Tragedy should have brought them together, but instead it tore them apart.
Eventually, he slept. His dreams were strange, full of fog-hidden figures that beckoned sweetly to him from the murk, whispering of an escape from pain. Somewhere in the back of Dylan’s mind, he knew who they were and where they came from despite their mysterious nature, but he awoke in an icy sweat, uncomprehending.
Restless, he paced back and forth in the tiny room, knowing that it wasn’t just the dreams that troubled him out of sleep. The place held an atmosphere that he hadn’t felt before. Something that was expectant, waiting.
Trying to shrug off this notion, he flipped on the TV and surfed channels for a while, finding nothing but news channels running the same cases of murder and decay into the ground, reality shows that were themselves a distorted image of reality, and a cheesy horror movie.
Thoughts came and went, and they seemed to intensify and have cruel intentions of their own.
What are you even doing here? You washed-up loser. Do something with yourself or end it.
Dylan tried to amuse himself with a late-night stand-up comedy, but none of the jokes seemed funny.
As he prepared to change out of his business suit and into a pair of boxers, someone outside the door screamed. A woman.
Her shriek was full of such terror and volume despite the muffling door that he nearly jumped out of his skin.

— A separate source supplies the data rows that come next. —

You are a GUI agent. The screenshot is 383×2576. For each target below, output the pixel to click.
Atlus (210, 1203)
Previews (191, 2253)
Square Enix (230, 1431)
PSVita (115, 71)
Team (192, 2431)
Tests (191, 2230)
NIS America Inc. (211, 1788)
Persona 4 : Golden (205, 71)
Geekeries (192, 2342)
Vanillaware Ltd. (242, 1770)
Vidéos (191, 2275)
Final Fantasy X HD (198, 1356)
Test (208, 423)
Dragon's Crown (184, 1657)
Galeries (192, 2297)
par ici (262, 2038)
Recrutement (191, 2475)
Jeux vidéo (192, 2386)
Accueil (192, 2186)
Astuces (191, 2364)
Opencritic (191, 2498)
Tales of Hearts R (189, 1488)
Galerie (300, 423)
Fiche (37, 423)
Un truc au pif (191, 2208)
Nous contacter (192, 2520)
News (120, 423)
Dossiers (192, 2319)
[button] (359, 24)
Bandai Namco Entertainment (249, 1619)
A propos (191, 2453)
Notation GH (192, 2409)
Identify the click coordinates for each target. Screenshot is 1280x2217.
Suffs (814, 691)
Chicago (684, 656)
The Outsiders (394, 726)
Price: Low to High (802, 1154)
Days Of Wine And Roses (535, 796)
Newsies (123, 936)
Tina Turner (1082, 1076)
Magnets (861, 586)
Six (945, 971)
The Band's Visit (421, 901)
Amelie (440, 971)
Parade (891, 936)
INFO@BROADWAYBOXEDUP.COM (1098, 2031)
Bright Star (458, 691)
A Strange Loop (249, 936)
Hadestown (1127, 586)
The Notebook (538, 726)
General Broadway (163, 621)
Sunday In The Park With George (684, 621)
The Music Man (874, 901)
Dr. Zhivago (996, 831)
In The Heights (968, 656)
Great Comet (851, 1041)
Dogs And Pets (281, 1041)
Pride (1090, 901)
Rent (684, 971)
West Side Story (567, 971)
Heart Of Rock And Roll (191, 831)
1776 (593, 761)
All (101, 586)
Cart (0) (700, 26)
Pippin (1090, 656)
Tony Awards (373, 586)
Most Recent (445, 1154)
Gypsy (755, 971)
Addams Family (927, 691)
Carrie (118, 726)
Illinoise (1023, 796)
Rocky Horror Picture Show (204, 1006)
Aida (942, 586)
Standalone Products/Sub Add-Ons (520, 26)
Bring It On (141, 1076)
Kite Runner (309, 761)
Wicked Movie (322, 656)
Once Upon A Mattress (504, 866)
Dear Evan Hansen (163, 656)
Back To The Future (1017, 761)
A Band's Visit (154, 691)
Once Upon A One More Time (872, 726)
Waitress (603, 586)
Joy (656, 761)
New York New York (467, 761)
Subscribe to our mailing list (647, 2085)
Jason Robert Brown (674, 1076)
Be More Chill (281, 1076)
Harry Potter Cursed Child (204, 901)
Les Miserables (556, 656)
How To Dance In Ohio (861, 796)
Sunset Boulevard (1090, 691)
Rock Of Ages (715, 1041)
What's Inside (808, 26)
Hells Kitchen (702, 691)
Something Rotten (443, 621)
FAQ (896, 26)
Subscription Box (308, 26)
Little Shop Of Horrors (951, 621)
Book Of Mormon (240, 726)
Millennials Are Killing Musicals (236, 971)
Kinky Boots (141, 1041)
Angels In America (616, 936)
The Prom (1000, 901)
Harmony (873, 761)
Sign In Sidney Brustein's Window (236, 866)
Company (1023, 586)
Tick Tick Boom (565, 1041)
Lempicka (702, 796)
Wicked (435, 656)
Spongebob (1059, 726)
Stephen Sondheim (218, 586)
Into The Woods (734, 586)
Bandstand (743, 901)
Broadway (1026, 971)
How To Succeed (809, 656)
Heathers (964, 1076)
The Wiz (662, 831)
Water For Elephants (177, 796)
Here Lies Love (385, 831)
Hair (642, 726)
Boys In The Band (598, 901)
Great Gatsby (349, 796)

Dylan’s dulled instincts flared with new life. He wasn’t a cop anymore, but tides of concern and anger surged, commanding him to act.
Call the front desk, a weak voice piped up within. They’ll send someone else to stop it. You’re not equipped to handle this anymore than you can handle anything else.
After a moment of hesitation and another dreadful scream, he defied the voice, snared his gun from the night stand, and flew out the door.
Weapon held out in a shooter’s stance, his head swung back and forth, scanning the hallway for possible attackers.
She screamed again, and the shadows that flourished below the meager fluorescent light seemed to throb with excitement.
Curious people were opening their doors and peering out at the commotion. A scrawny man in a white tank top. A girl of perhaps nineteen. A man in a western shirt and a Stetson. When they saw the gun clenched in his fists, they gasped and ducked back into their rooms.
The screams were getting more desperate and raw, punctuated with stuttering miseries, animal whimpers of terror. Dylan ran down the hall in their direction, feeling like a self-righteous, washed-up hero wannabe but unable to help himself.
He was bracing not only for a fight but for something far more meaningful. And when he turned the corner, his eyes were at first unable to register what they saw.
The woman he had seen in the parking lot was perhaps four feet up in the air, pinned against the wall next to a pair of soda machines by something…something huge and writhing and gray.
Dylan’s heart shuddered inside him, and stark terror took hold because he could plainly see the woman’s attacker wasn’t human. No, it was something out of a nightmare.